• [What is needed] Copy out all the entries exactly.

Collected data entries
━━━━━━━━
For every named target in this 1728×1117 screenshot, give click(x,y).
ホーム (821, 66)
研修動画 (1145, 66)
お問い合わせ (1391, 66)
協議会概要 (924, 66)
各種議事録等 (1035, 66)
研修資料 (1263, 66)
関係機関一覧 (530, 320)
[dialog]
━━━━━━━━
• [Expected answer]
For every named target in this 1728×1117 screenshot, give click(x,y).
ホーム (821, 66)
研修動画 (1145, 66)
お問い合わせ (1391, 66)
協議会概要 (924, 66)
各種議事録等 (1035, 66)
研修資料 (1263, 66)
関係機関一覧 (530, 320)
[dialog]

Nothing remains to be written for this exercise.